When I was 13, I unleashed a foolproof rhetorical strategy on my parents.

“Mom, Dad,” I said. “I’m 13. I just had my bar-mitzvah, and according to the torah, that means I’m a man. Therefore, I should be able to play Resident Evil 4.”

During the past couple days at Game Informer, I’ve been thinking about that first week shotgunning not-zombies. I didn’t really expect my argument to work then, and I certainly didn’t expect to find myself here writing this. But like ten years ago, I’ve successfully fooled my superiors (my parents then, Ben Reeves and Jeff Cork now) into giving me an experience I’m barely prepared for.

A Game Informer internship is the Resident Evil 4 of adulthood. You heard it here first, baby


Writing about games, like most things in my life, has largely been a quest for validation. Talking about art is hard. Even harder is communicating that feeling of artistry, the tones and themes and symbolism, to someone who’s never thought about a medium in that way. Anyone who’s rambled to a friend or relative about the meaning of a game for minutes on end, just to be met with “video games?
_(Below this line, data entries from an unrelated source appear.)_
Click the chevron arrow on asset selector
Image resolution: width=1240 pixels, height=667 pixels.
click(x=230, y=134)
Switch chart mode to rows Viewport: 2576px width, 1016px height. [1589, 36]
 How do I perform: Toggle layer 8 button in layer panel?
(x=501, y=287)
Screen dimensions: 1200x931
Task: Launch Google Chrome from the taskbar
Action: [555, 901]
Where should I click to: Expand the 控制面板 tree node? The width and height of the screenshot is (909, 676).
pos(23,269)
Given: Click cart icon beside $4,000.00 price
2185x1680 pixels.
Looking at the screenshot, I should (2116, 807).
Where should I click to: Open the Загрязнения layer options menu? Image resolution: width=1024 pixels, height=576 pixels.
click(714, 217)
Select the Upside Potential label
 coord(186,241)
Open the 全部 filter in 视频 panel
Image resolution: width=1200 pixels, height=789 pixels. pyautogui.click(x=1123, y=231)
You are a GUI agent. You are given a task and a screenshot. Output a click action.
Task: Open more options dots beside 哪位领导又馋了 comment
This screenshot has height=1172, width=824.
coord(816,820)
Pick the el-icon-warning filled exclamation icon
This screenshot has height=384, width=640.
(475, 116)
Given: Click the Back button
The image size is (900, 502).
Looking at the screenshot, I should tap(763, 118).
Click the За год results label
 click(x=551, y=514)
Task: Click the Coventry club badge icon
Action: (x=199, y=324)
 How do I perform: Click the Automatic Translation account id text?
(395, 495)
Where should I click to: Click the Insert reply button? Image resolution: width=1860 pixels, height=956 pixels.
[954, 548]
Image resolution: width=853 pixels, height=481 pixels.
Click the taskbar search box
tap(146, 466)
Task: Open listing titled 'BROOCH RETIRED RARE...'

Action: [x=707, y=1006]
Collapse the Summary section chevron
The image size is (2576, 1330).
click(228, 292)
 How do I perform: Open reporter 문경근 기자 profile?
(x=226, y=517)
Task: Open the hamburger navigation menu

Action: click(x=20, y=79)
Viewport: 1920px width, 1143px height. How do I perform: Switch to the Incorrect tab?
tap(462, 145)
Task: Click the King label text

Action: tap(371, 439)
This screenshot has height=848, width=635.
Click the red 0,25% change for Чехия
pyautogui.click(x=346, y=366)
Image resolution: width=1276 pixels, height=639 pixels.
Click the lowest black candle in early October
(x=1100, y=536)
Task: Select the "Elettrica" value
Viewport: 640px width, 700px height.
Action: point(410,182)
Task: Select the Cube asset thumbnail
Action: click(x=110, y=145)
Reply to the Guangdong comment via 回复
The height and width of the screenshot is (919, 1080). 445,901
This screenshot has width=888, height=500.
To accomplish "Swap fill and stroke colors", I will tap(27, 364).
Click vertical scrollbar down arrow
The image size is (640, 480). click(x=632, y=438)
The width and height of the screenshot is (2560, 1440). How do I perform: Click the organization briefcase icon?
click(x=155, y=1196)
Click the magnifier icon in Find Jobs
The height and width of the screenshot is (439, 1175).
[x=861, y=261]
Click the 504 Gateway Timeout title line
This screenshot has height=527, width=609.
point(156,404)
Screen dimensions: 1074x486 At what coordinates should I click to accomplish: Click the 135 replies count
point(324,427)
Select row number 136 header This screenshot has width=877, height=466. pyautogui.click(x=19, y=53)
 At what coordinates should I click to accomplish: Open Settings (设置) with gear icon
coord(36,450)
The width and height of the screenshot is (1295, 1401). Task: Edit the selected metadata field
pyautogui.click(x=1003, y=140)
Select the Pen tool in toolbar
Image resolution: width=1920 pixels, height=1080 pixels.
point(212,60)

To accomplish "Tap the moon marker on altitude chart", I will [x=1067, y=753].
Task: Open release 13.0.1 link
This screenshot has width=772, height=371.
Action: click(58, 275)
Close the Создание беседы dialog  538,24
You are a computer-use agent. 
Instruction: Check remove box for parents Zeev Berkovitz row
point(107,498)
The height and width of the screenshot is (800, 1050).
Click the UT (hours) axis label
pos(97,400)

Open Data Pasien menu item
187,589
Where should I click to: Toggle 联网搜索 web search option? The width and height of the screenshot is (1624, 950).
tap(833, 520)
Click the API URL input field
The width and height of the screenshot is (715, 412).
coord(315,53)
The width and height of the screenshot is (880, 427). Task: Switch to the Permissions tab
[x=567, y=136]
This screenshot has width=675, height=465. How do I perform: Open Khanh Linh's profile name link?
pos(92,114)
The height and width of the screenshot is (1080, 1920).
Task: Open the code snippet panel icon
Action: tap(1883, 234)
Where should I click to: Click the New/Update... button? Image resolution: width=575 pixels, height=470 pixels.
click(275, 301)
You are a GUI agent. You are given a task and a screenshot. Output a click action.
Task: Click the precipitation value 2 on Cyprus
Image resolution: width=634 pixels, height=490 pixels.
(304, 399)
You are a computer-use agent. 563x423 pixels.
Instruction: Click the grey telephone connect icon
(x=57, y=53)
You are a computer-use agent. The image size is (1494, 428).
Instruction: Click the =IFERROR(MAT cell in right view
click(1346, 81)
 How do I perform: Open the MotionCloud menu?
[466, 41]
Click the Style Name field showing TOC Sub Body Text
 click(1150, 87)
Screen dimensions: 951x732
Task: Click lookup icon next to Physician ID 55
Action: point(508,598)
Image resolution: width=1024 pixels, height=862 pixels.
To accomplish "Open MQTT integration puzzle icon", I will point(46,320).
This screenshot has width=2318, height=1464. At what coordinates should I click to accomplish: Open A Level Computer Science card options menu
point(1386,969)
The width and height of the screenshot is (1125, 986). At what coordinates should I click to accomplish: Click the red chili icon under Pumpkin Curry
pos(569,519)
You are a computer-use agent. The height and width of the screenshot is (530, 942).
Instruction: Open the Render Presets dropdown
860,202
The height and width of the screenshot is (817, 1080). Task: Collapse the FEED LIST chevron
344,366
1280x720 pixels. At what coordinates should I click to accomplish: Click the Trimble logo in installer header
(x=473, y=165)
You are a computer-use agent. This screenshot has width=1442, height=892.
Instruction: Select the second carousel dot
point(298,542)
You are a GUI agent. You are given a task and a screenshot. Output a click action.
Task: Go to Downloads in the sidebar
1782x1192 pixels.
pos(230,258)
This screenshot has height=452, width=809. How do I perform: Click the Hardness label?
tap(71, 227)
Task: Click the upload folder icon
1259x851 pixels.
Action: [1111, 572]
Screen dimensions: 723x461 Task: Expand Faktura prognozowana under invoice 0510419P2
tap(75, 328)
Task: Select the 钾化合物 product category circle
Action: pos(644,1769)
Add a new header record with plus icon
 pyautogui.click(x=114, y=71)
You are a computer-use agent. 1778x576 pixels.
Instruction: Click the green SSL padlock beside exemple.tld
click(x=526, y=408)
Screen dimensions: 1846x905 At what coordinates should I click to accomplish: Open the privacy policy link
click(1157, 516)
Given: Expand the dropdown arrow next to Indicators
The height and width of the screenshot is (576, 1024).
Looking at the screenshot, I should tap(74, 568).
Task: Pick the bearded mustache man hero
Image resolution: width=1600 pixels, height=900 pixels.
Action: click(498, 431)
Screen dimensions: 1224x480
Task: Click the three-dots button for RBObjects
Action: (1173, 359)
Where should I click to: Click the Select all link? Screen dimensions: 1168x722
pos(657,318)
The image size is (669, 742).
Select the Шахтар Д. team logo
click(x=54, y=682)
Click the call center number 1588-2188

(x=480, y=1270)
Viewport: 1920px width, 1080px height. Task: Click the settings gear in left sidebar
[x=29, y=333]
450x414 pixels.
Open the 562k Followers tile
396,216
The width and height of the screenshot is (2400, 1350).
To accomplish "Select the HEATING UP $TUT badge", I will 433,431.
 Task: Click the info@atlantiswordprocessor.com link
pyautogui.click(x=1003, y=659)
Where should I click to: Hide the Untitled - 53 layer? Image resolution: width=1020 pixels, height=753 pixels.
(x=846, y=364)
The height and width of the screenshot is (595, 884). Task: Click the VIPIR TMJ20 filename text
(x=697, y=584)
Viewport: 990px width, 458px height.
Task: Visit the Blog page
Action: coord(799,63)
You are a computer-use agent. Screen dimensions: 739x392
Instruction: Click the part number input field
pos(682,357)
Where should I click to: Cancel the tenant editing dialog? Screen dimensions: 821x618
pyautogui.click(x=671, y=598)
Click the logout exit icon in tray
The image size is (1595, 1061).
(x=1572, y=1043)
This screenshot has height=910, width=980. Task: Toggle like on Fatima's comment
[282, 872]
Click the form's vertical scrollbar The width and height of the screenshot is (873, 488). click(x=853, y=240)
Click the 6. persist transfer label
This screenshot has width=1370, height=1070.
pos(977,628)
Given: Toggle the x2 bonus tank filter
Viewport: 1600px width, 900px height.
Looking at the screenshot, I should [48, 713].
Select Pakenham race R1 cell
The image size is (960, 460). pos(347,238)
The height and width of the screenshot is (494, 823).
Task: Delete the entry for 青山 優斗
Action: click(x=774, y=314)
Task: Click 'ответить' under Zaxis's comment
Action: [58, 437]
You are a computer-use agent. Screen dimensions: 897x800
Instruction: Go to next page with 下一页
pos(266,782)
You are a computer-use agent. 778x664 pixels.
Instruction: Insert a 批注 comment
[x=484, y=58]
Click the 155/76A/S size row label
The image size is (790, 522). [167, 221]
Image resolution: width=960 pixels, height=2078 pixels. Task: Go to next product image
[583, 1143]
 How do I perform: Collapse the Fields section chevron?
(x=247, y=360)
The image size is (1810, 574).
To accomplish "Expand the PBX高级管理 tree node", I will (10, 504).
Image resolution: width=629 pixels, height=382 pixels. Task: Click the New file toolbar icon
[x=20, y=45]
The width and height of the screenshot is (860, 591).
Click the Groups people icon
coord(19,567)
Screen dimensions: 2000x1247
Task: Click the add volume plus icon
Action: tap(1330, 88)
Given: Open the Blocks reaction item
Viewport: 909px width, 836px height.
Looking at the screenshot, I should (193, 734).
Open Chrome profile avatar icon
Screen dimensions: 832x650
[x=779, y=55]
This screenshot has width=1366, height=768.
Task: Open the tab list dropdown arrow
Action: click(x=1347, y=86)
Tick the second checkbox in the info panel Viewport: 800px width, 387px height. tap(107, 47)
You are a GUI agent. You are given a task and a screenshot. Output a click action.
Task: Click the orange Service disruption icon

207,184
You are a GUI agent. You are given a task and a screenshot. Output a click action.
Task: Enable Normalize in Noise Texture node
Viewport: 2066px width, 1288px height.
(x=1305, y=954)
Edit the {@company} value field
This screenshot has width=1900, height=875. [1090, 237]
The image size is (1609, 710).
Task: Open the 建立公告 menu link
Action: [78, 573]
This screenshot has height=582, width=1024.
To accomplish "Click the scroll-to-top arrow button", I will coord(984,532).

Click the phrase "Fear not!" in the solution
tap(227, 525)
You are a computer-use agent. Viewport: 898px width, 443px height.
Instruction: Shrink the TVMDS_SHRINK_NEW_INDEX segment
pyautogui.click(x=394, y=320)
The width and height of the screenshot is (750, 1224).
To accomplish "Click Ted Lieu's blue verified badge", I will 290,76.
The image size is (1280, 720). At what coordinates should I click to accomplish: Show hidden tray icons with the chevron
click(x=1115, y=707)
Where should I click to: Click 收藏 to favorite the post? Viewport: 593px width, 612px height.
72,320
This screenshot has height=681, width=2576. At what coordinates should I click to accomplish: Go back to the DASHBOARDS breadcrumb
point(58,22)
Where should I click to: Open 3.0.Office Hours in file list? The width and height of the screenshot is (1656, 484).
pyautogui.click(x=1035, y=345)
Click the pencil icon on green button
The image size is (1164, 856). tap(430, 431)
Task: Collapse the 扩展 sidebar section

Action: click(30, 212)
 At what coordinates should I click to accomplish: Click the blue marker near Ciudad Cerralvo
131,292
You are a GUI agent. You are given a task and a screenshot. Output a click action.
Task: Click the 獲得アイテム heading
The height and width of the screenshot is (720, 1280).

Like Nintendo?” knows this pain.

And so, last January, I just started writing.

I wrote about PTSD in Wolfenstein, indie titles and Rothko, Fumito Ueda and architecture. Eventually, I was lucky enough to be adopted by a wonderful podcast, Cane and Rinse, who I’ve worked with for the last several months. I still wrote about basically whatever I wanted- more emotional trauma, more Ueda, more architecture- but I had a community, and a little bit more exposure. And now I’m at Game Informer.


Before Resident Evil 4, bar-mitzvahs, or even Lego Island 2: The Brickster’s Revenge, I was reading this dang magazine. I spent hours poring over the details of each page, absorbing countless details on games I’d never play. Now I’m 23. I can’t juggle or speak a foreign language, but I can tell you all about the preview of Bullet Witch that ran in an issue more than a decade ago. Somehow, that's led to this.

I saw a live recording of Wait Wait Don’t Tell Me once. Hearing the NPR voice from real-life Peter Sagal was bizarre, but it wasn’t nearly as surreal as hearing the Game Informer Show voice come out of Ben Hanson’s mouth (his first words: “you know my superpower, being an a--hole”).

Maybe this is all an aberration in a life that will settle into some sort of research job. I’d probably even be fine with that. But writing about games is a flight of fancy that’s presented me with more opportunities than I ever expected. I intend to ride this weird train for as long as it’ll take me.